A vitória foi creditada a Roy Brown, que acabou entrando para a história como o piloto que abateu o Barão Vermelho. Pesquisas recentes, entretanto, colocam em dúvida essa versão dos fatos. Elas apontam para o solo como origem do tiro fatal. Desse modo, a artilharia australiana, presente no momento do combate aéreo, seria a responsável pelo abatimento de Richthofen. Apesar das convincentes pesquisas forenses que sustentam essa versão, a autoria do disparo que matou o barão continua em disputa entre os estudiosos da 1ª Guerra Mundial.

Seu avião caiu no lado inglês do front. Seu destino natural seria uma cova rasa e o esquecimento. Porém, em reconhecimento ao brilhantismo e valentia do inimigo, os ingleses e australianos organizaram um funeral com pompas de herói nacional, coberto de honrarias.

Não sobreviveria para ver seu país perder a guerra, muito menos para acompanhar a eclosão de outra, na qual seu sucessor no comando do JG 1, Hermann Göring, teria papel fundamental. Entretanto, ele próprio já esperava por isso, e frequentemente declarava : “Se eu sobreviver a esta guerra, terei tido mais sorte que cérebro”.

“Se eu sobreviver a esta guerra, terei tido mais sorte que cérebro”.
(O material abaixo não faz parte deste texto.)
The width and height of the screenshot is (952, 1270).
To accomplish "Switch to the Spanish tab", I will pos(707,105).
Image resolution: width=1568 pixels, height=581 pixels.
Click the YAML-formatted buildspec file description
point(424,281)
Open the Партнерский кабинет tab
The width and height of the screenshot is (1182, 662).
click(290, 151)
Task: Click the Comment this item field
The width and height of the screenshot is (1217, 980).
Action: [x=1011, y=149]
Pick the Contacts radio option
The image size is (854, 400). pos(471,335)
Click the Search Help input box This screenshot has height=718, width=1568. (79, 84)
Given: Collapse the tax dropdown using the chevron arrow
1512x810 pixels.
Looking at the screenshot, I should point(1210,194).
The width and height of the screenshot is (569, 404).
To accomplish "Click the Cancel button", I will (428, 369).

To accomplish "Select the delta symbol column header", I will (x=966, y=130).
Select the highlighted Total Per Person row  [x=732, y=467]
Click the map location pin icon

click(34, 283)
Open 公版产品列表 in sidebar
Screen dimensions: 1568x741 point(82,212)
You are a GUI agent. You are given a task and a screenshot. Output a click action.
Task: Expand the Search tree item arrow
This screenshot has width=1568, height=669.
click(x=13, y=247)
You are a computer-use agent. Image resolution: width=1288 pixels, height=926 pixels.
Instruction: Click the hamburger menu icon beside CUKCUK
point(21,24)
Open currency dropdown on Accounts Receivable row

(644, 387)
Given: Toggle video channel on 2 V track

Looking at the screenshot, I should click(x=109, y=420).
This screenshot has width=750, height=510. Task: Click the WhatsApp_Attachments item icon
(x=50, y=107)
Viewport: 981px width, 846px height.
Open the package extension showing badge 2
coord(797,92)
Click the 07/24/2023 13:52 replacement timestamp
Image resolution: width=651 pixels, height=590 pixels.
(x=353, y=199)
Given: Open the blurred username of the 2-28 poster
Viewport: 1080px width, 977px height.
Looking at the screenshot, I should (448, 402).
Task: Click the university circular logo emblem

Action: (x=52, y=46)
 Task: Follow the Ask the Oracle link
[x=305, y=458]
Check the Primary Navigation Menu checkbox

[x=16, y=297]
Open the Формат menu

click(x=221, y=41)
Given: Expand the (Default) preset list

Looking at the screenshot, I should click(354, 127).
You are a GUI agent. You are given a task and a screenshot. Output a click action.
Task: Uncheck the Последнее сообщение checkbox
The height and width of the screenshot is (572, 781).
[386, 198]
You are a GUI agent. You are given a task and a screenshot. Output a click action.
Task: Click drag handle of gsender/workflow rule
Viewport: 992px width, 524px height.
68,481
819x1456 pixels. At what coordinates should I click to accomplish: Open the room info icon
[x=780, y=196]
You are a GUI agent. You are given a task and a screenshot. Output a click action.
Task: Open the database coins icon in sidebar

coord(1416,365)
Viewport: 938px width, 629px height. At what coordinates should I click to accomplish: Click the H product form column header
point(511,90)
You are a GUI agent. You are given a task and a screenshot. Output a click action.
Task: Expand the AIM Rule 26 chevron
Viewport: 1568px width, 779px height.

Manfred Albrecht Freiherr von Richthofen



“Alles Kaputt”
A morte de Richthofen é um tema que produz debates ainda hoje. Oficialmente, sua morte é creditada a Roy Brown, mas existem estudiosos que sustentam a tese de que um artilheiro australiano seria o autor do disparo fatal. Para estes, dois nomes são apontados como possíveis carrascos do barão: o Sargento Popkins e o atirador Digger Evans. Recentes pesquisas forenses apontaram para Evans como o mais provável autor da façanha, mas nada ainda é confirmado e as discussões continuam.

De concreto sobre a morte de Richthofen, apenas a última frase por ele proferida, instantes antes de morrer. Relatórios australianos contam que, ao ver os soldados inimigos o rodearem no avião em pedaços, o barão suspirou e disse: “Alles kaputt” (tudo arruinado).